British justice minister Dominic Raab has come under fire after saying that "misogyny is wrong, whether it's a man against a woman or a woman against a man".
His confusion about the definition arose during an interview with the BBC in which he was asked why the British government rejected calls for misogyny to be made a hate crime in the wake of the murder of Sarah Everard.
"If you don't know what misogyny is then you're never going to find it," Nazir Afzal, who has prosecuted grooming gangs and celebrity sexual abusers, wrote on Twitter.
Misogyny is hatred aimed at women, while misandry targets men.
"What I meant was ... if we are talking about, effectively, insults with a sexist basis, I don't think that criminalising those sorts of things will deal with the problem that we have got at the heart of the Sarah Everard case," Mr Raab said.
"Criminalising insulting language - even if it's misogynistic - does not deal with the intimidation, the violence and the much higher level of offence and damage and harm that we really ought to be laser-like focused in on," the former foreign secretary said.
Justice Secretary Dominic Raab MP was asked on #BBCBreakfast whether he believed misogyny should be treated as a hate crime.
— BBC Breakfast (@BBCBreakfast) October 6, 2021
He said "misogyny is absolutely wrong whether it's a man against a woman, or a woman against a man"https://t.co/RIWo6f2kXN pic.twitter.com/8RGrwhlnnF
The government yesterday announced an independent inquiry into "systematic failures" in policing, after an officer serving in London was jailed for life for Ms Everard's kidnap, rape and murder.

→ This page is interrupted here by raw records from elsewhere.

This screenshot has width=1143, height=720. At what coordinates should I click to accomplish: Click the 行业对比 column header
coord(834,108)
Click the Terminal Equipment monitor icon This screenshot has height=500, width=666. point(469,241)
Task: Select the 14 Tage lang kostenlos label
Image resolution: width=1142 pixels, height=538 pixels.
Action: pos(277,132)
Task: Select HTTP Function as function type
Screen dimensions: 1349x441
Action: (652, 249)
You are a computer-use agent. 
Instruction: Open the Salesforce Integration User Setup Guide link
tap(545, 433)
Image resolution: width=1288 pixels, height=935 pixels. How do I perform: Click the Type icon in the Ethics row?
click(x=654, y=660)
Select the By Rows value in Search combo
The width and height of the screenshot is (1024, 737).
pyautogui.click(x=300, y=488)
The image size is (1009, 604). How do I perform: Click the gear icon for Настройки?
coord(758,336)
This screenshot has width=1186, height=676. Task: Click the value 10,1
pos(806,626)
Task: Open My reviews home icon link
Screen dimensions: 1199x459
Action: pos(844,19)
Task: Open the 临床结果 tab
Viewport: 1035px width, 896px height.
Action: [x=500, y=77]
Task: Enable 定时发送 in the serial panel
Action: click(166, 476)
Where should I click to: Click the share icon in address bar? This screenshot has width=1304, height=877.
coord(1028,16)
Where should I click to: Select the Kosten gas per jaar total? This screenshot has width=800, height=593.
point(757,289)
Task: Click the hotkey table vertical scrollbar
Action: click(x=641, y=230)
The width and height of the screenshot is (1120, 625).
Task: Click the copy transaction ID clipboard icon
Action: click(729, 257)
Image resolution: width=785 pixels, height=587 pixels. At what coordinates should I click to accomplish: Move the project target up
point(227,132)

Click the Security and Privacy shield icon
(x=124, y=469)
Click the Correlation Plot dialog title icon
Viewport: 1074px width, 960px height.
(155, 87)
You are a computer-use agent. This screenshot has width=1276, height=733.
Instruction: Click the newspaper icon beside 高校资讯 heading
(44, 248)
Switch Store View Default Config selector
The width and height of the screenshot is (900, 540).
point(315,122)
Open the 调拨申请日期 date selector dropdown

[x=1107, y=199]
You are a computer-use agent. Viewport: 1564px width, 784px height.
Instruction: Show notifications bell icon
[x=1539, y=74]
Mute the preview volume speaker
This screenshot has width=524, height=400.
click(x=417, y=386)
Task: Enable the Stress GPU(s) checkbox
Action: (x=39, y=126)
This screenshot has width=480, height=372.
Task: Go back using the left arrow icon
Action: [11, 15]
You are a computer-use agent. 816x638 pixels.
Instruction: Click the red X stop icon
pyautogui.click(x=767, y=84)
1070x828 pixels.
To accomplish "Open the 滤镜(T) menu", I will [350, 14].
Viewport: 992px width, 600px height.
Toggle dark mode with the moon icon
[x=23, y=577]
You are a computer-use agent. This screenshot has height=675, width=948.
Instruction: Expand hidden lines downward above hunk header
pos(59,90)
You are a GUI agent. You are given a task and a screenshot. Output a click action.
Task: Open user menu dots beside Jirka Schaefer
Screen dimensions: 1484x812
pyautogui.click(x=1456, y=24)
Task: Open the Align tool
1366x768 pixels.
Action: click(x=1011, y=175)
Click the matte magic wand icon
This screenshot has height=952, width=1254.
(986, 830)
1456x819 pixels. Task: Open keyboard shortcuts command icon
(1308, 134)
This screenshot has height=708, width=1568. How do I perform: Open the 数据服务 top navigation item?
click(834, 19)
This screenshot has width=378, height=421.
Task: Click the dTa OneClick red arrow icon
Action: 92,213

The death of the 33-year-old marketing consultant led to an outcry over violence against women and girls in Britain.
Wayne Couzens, 48, who served in the Metropolitan Police diplomatic protection unit, falsely arrested Ms Everard as she walked home from a friend's house, on the pretence that she had broken coronavirus restrictions in place at the time.
Mr Raab was speaking at his Conservative Party's annual conference in Manchester, northwest England, shortly before Prime Minister Boris Johnson's keynote speech.